Defined Contribution Plan
      We also offer a defined contribution plan (the “401(k) Plan”) covering substantially all of our employees. Employees with 90 days or more of service may contribute up to 40% of annual compensation to a maximum of $13,000 of pre-tax annual compensation in 2004. We may determine, at our discretion, the amount of employer matching contributions to be made. We contributed a total of $4.6 million, $3.7 million, and $2.7 million during the years ended December 31, 2004, 2003 and 2002, respectively. During each of the years, we matched 75% of the first 3% of the annual compensation contributed by the employee and 25% of the second 3% of the annual compensation contributed by the employee to the 401(k) Plan. The employer matching contribution was made in cash.

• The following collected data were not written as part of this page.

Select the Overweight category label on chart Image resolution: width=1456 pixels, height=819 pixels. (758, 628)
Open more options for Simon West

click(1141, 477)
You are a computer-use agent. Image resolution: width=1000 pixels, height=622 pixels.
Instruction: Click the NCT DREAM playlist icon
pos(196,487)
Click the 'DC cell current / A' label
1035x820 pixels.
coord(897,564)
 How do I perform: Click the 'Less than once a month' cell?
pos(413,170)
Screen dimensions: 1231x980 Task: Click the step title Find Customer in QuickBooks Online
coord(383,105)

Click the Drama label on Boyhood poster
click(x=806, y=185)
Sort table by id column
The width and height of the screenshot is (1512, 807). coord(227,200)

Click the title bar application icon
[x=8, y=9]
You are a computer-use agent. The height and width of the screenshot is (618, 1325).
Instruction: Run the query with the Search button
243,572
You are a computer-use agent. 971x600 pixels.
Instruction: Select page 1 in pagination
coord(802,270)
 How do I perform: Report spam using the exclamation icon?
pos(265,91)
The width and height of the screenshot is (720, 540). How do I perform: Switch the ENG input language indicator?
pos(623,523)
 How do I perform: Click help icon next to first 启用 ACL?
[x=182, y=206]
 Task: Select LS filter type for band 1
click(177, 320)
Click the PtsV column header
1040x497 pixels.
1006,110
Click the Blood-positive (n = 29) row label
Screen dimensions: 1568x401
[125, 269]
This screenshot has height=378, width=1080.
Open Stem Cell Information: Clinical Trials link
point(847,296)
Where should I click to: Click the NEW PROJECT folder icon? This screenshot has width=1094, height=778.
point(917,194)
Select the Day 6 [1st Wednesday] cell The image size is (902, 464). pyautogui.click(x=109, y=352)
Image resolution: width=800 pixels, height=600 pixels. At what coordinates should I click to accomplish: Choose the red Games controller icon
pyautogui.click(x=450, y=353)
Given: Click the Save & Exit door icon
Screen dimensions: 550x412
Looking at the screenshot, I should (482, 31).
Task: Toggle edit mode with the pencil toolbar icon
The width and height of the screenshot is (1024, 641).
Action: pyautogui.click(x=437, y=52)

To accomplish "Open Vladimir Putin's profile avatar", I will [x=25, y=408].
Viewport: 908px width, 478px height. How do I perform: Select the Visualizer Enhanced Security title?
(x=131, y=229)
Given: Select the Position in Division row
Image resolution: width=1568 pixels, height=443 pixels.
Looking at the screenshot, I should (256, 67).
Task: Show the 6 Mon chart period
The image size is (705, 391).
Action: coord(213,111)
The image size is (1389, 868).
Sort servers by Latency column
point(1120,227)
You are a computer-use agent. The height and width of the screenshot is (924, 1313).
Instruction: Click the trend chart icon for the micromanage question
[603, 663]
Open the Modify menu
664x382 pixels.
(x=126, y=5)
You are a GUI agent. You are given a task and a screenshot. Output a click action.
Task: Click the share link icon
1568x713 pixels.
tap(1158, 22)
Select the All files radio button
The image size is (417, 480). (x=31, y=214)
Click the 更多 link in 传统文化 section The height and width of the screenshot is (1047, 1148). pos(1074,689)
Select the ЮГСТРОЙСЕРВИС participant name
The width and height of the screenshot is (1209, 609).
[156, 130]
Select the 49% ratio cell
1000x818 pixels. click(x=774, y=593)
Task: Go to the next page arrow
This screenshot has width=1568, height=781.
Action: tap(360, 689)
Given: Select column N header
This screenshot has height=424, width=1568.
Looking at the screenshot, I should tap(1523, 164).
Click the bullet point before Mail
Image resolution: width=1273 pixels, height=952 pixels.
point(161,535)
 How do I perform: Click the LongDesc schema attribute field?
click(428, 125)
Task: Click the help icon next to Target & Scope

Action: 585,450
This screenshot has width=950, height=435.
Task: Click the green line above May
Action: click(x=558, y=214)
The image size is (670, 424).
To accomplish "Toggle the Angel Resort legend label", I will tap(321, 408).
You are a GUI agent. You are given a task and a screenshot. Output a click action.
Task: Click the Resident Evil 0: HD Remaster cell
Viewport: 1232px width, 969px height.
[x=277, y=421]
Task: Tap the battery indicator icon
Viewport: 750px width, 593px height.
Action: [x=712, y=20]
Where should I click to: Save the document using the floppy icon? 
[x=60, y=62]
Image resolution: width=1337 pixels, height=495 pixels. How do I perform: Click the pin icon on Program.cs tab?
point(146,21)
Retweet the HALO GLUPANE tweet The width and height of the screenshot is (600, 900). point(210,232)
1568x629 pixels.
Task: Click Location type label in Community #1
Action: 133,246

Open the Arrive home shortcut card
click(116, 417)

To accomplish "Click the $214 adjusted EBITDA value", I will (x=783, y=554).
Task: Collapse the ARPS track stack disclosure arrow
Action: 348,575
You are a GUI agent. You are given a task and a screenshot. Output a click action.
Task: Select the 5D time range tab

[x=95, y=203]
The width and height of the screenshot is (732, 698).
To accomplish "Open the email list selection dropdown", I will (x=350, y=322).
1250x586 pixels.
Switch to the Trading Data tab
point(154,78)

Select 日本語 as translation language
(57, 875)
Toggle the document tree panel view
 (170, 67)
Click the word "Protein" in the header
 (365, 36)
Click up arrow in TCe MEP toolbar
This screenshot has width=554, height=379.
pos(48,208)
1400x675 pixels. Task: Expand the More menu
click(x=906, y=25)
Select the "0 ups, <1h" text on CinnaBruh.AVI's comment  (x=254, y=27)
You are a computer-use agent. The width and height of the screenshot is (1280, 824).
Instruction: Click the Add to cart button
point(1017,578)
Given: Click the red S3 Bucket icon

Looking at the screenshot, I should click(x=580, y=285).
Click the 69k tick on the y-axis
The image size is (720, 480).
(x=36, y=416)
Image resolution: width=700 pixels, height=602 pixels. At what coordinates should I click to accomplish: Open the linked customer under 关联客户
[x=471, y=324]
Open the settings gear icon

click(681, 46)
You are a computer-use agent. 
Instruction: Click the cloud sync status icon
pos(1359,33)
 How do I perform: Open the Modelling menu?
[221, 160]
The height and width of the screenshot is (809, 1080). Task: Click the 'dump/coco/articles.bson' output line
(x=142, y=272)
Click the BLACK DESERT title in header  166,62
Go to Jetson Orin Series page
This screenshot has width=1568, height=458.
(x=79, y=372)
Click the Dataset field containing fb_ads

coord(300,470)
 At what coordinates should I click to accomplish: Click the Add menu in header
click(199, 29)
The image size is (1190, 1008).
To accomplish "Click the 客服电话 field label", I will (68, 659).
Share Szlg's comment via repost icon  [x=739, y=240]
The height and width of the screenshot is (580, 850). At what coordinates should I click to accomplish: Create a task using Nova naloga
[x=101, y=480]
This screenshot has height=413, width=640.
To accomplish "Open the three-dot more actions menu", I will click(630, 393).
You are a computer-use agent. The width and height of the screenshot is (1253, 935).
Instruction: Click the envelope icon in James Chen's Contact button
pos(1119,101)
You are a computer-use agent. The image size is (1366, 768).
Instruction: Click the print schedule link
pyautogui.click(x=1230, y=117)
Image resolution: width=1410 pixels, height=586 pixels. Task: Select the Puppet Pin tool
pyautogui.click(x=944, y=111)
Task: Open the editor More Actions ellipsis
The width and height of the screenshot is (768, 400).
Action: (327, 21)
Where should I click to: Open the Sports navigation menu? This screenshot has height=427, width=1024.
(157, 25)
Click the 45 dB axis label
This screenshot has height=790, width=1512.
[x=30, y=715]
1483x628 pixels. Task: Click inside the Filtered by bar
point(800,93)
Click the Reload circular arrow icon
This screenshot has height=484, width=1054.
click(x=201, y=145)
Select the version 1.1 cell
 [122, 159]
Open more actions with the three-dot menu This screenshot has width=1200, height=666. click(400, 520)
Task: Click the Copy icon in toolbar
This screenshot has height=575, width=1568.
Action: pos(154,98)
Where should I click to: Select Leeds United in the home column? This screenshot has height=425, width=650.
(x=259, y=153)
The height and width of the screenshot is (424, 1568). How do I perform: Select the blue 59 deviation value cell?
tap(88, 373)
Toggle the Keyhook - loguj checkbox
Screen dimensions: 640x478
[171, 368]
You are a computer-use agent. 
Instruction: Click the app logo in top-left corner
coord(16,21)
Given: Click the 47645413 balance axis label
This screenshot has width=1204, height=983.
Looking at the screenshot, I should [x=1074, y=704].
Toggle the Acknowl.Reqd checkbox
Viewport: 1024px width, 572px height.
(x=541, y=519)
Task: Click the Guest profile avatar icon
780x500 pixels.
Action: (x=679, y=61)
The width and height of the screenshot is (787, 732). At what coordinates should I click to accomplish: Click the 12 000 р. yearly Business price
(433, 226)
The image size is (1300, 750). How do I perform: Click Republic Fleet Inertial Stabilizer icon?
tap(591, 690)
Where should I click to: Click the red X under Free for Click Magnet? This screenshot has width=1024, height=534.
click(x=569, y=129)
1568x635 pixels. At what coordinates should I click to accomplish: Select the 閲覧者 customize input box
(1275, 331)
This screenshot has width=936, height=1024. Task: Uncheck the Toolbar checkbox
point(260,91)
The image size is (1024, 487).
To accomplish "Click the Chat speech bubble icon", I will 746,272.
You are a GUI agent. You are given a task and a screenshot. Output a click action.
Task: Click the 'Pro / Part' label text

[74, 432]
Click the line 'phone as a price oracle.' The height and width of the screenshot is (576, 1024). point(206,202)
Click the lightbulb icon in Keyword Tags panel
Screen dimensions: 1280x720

NOTE 25 — SHAREHOLDER RIGHTS PLAN
      Our Board of Directors adopted a Shareholder Rights Plan (the “Rights Plan”) on October 17, 2001. The Board’s purpose in adopting the Rights Plan is to protect shareholder value in the event of an unsolicited offer to acquire us, particularly one that does not provide equitable treatment to all shareholders. In connection with the adoption of the Rights Plan, we declared a distribution of one right to purchase one one-hundredth of a share of Series A Junior Participating Preferred Shares (“Preferred Shares”) for each outstanding share of common stock, payable to the shareholders of record on November 1, 2001. These rights automatically become associated with outstanding shares of common stock on our books, and individual shareholders need take no action with respect thereto. The rights will not become exercisable unless an investor acquires 15 percent or more of our common shares, or announces a tender offer that would result in the investor owning 15 percent or more of our common shares or makes certain regulatory filings seeking authority to acquire 15 percent or more of our common shares. If someone does acquire 15 percent or more of our common shares, or acquires us in a merger or other transaction, each right would entitle the holder, other than the investor triggering the rights and related persons, to purchase common shares, or shares of an entity that acquires us, at half of the then current market price. The Board of Directors authorized and directed the issuance of one right with respect to each common share issued thereafter until the redemption date (as defined in the Rights Agreement). The terms of the rights are set forth in the Rights Agreement between us and the Bank of New York, as Rights Agent, dated as of October 17, 2001. The rights will expire at the close of business on October  17, 2011, unless we redeem them earlier. The Preferred Shares have a par value of $0.01 per share, are junior to all other series of our preferred shares, and are entitled to quarterly dividends at a rate equal to the dividends paid, if any, on 100 common shares. Each one one-hundredth of a Preferred Share entitles the holder to one vote on matters submitted to a vote of our shareholders. The Rights Plan can be terminated or amended by the Board at any time.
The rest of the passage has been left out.